─── Source records

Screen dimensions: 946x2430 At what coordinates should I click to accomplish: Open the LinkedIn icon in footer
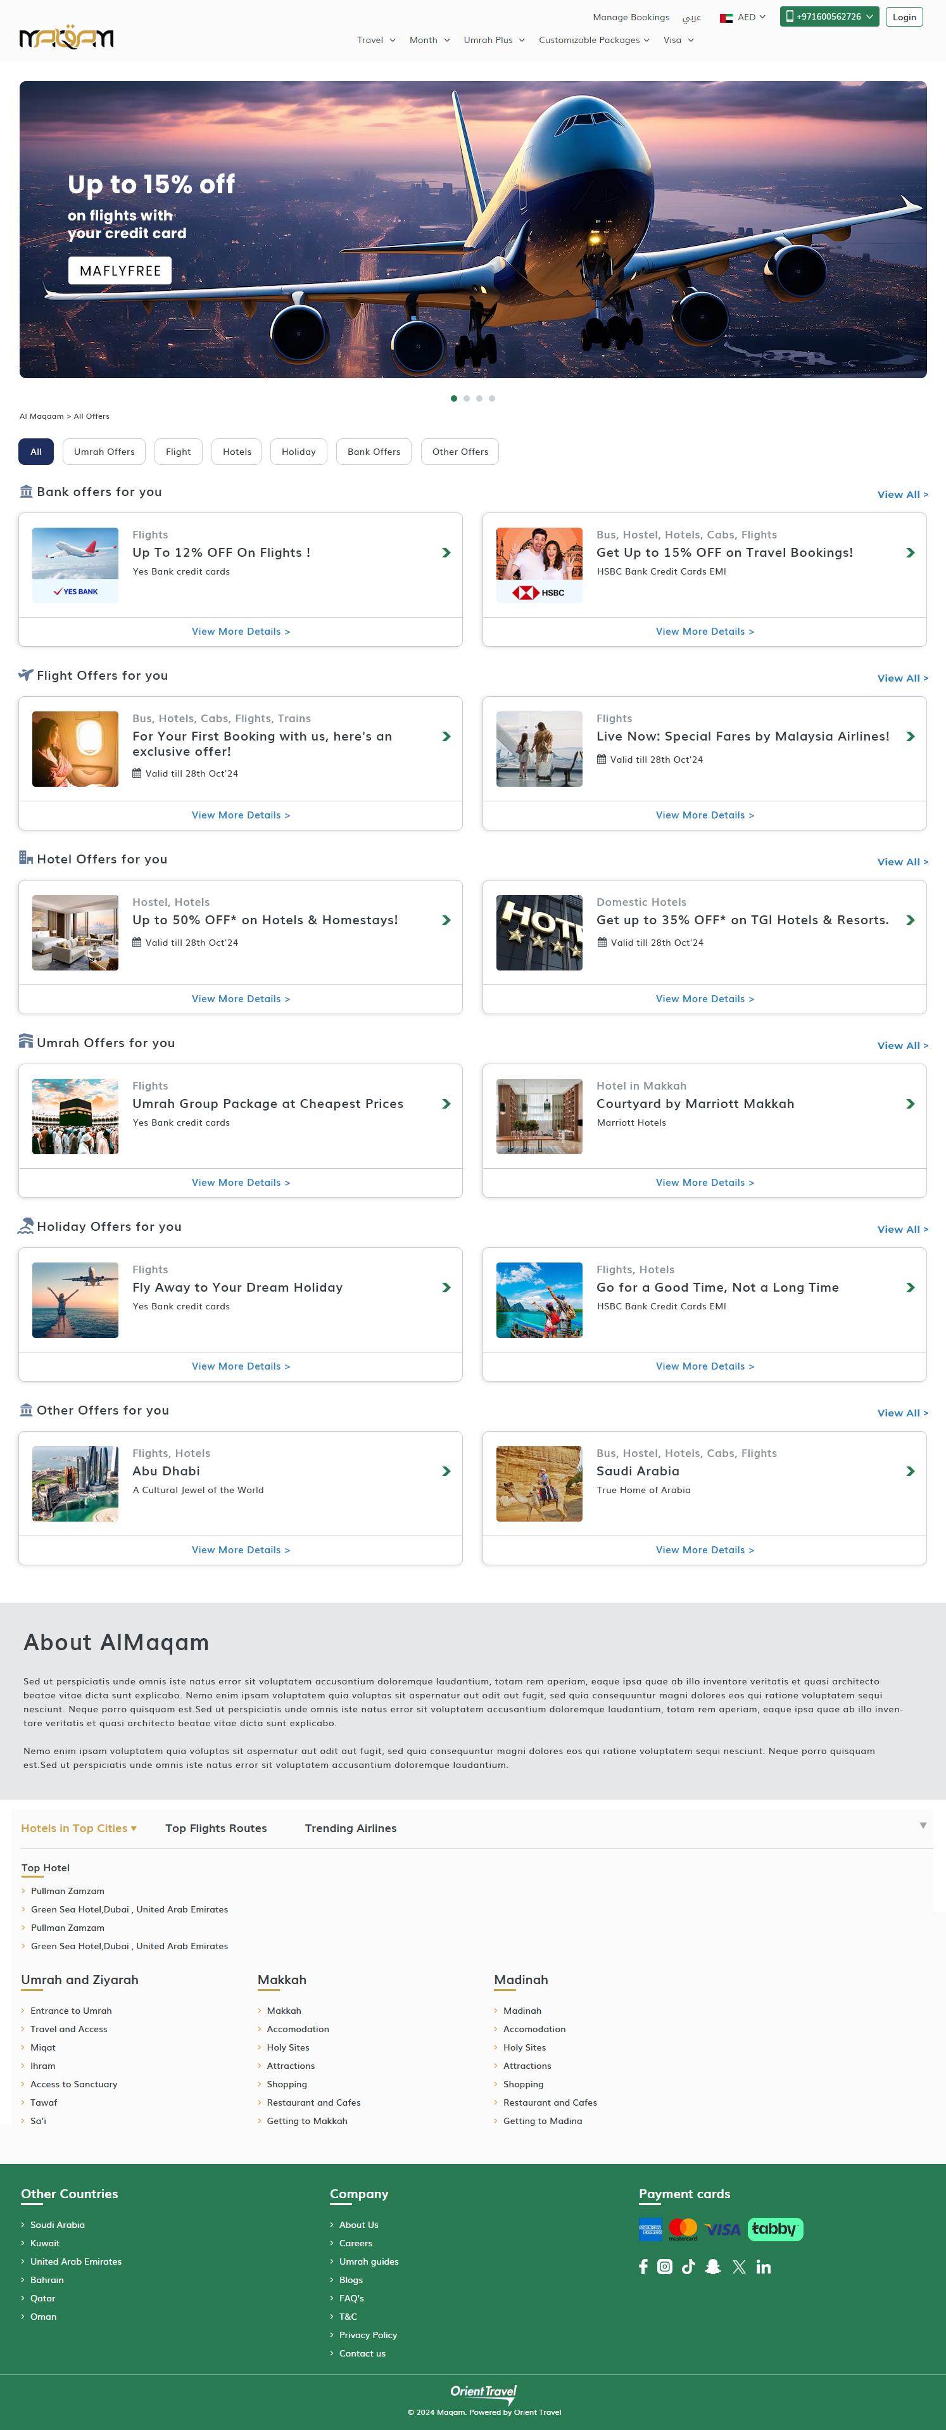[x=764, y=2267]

──────
─── Source records

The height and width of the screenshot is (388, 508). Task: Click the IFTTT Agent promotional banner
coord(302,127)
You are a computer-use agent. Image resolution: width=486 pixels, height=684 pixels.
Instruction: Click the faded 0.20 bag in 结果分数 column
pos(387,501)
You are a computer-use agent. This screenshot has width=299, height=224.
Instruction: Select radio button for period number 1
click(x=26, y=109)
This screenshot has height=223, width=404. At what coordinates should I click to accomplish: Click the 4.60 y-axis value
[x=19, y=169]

──────

_Instructions for the task_
Only lines holding the word "computer" are wanted; list them all from the material.

_Result of the exercise_
You are a computer-use agent. Image resolution: width=486 pixels, height=684 pixels.
You are a computer-use agent. This screenshot has width=299, height=224.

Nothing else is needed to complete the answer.